Cook wrote the parts of Mccall and Faraday with Hans Bachmann and Rick Foucheux from Moon already in mind; the actor originally chosen for the role of Anders declined after having a falling out with the producer. Foucheux introduced Cook to John Cooke, who played General Anheiser; they knew each other through Washington's theater scene.

Cook and Ellis could not raise enough money for the entire film at the time, so in winter of 1989 they shot $50,000's worth of live-action footage—hoping to later convince investors to finance the more effects-intensive scenes. Due to the limited budget, the production ran on a skeleton crew: Cook, Ellis, a camera assistant and a sound recordist. Cook was the film's director, cinematographer, special effects supervisor and editor. Ellis did the miniature pyrotechnics, and took care of various odds and ends. Crewmembers collaborated in building the sets and miniatures.

They took the film to the American Film Market, and Menahem Golan agreed to front the $125,000 required to finish. The remaining scenes were shot between the fall of 1990 and 1991. As in Moon, most special effects were achieved using miniatures—Cook credits Gerry Anderson's shows as a creative influence. The helicopter ridden by the heroes never left the ground: the shots of flight were accomplished with remote control models. The battle with HARV in the cavern was filmed using stop-motion animation on a miniature set. Matte paintings were used to integrate the actors into the cavern.

==Release==

Invader was remastered with CGI for its DVD release. In this computer-generated scene, an F-117 stealth fighter flies over Washington, D.C.

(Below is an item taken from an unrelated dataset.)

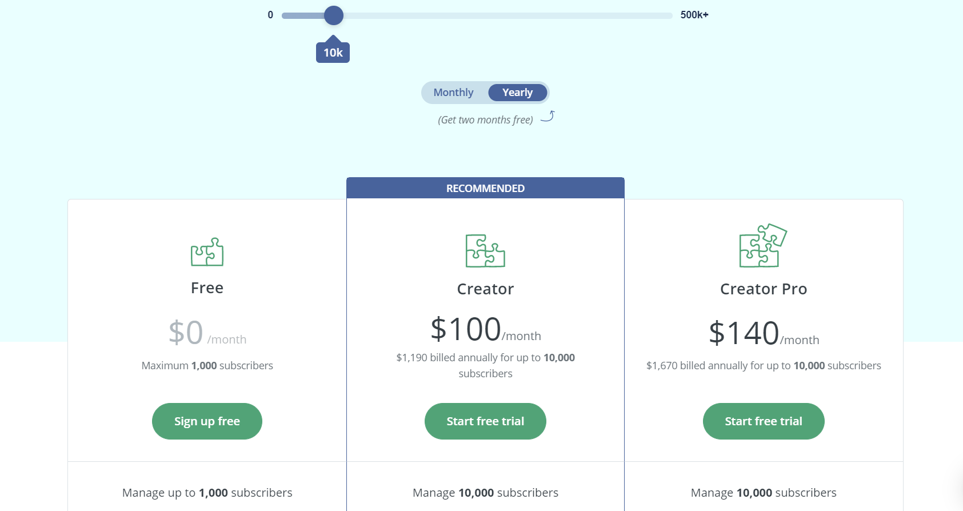This screenshot has width=963, height=511.
Task: Click the Get two months free note
Action: tap(485, 120)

According to Ellis's website Invader premiered on April 4, 1992, in Columbus, Ohio. was distributed on VHS by Trimark and LaserDisc by Pioneer in 1992. Cook recalls that it sold well. It also ran on the television networks HBO and Cinemax.

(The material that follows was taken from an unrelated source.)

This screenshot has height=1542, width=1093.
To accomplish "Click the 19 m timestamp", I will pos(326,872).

For the 2006 DVD release, Cook's production company Eagle Films produced a new version of Invader with CGI enhancements to the original 1992 in-camera special effects. The most significant changes were made to the dogfight scene.

Trimark (a.k.a. Vidmark, now Lionsgate) chose the cover artwork for the film, which depicts a squad of futuristic-looking soldiers that never appear in the film. Cook relates that the crew was perplexed by this choice, but figured the image's visual appeal would sell a lot of videotapes. The art was used again for the Lionsgate DVD release.

===Reception===
Cavett Binion, writing for the New York Times, found the picture's "modestly entertaining if not particularly original", citing similarities to Colossus: The Forbin Project. She also remarked that it features the same kind of "goofy paranoia" that would later fuel The X-Files. Leonard Maltin enjoyed the "clever" script and "impressive" budget-conscious special effects. Similar praise was issued by Imagi-Movies and Cinefantastique.

Martial arts film producer Godfrey Ho was also impressed by the cinematography in Invader, so much so that he hired Cook as director of photography for Undefeatable.